"""

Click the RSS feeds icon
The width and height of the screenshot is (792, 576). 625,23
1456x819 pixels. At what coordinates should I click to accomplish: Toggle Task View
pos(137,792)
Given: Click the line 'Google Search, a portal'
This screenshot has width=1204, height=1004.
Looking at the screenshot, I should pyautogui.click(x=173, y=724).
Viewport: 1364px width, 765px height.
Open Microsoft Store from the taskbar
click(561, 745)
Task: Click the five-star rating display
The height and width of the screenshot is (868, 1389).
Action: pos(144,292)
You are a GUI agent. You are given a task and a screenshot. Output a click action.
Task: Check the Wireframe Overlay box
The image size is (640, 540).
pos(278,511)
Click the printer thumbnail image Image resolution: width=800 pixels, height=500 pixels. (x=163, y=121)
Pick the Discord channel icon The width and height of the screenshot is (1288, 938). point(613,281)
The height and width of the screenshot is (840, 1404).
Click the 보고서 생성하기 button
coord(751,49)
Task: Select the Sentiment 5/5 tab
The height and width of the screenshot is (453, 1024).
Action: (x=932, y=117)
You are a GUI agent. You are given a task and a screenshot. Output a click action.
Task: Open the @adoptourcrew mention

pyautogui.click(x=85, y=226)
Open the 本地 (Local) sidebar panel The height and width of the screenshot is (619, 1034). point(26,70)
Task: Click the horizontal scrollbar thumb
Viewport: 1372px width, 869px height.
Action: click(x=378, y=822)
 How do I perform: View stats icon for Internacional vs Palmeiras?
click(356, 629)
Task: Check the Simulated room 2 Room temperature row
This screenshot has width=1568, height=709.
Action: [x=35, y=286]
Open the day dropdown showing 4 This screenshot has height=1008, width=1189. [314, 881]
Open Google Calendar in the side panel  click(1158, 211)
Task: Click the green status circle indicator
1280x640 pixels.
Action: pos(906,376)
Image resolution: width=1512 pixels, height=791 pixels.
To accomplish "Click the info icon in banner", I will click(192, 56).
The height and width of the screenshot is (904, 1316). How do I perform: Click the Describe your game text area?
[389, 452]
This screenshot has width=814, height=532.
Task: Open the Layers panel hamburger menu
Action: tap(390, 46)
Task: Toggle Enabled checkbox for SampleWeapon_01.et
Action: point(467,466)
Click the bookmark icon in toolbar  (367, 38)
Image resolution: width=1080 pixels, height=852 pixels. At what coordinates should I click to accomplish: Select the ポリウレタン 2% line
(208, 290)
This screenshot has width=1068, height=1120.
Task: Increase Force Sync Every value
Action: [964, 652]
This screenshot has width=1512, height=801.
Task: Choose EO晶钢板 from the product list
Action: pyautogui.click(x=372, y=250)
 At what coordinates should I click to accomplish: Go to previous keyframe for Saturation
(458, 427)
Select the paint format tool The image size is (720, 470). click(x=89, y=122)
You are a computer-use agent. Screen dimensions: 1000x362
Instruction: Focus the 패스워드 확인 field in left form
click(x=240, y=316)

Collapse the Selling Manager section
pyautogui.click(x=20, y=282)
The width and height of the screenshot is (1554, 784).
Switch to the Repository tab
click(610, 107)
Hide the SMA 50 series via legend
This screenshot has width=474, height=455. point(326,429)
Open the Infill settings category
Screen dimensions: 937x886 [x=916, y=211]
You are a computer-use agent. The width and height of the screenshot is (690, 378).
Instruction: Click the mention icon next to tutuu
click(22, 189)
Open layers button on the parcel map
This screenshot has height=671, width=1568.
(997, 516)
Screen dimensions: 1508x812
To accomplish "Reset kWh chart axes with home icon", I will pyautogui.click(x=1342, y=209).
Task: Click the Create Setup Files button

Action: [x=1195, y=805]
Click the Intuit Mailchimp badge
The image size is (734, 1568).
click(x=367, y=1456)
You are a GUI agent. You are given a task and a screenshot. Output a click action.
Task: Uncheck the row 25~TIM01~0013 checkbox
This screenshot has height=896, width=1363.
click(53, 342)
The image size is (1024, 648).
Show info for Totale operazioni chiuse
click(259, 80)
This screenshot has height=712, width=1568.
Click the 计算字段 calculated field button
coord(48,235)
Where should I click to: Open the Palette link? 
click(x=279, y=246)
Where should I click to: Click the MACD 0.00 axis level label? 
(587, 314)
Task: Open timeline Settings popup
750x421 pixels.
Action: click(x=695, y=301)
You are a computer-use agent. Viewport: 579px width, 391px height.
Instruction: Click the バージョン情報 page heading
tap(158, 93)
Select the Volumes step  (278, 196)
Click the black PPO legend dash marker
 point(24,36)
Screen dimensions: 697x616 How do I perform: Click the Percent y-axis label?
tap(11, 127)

"""

Add -145 to every coordinate in the answers of the records, starting with the line that contains "Open layers button on the parcel map" and going on through the line that contains "click(x=367, y=1456)". Give all of those lines again, requests included, and no others.

Open layers button on the parcel map
This screenshot has height=671, width=1568.
(852, 371)
Screen dimensions: 1508x812
To accomplish "Reset kWh chart axes with home icon", I will pyautogui.click(x=1197, y=64).
Task: Click the Create Setup Files button

Action: [x=1050, y=660]
Click the Intuit Mailchimp badge
The image size is (734, 1568).
click(x=222, y=1311)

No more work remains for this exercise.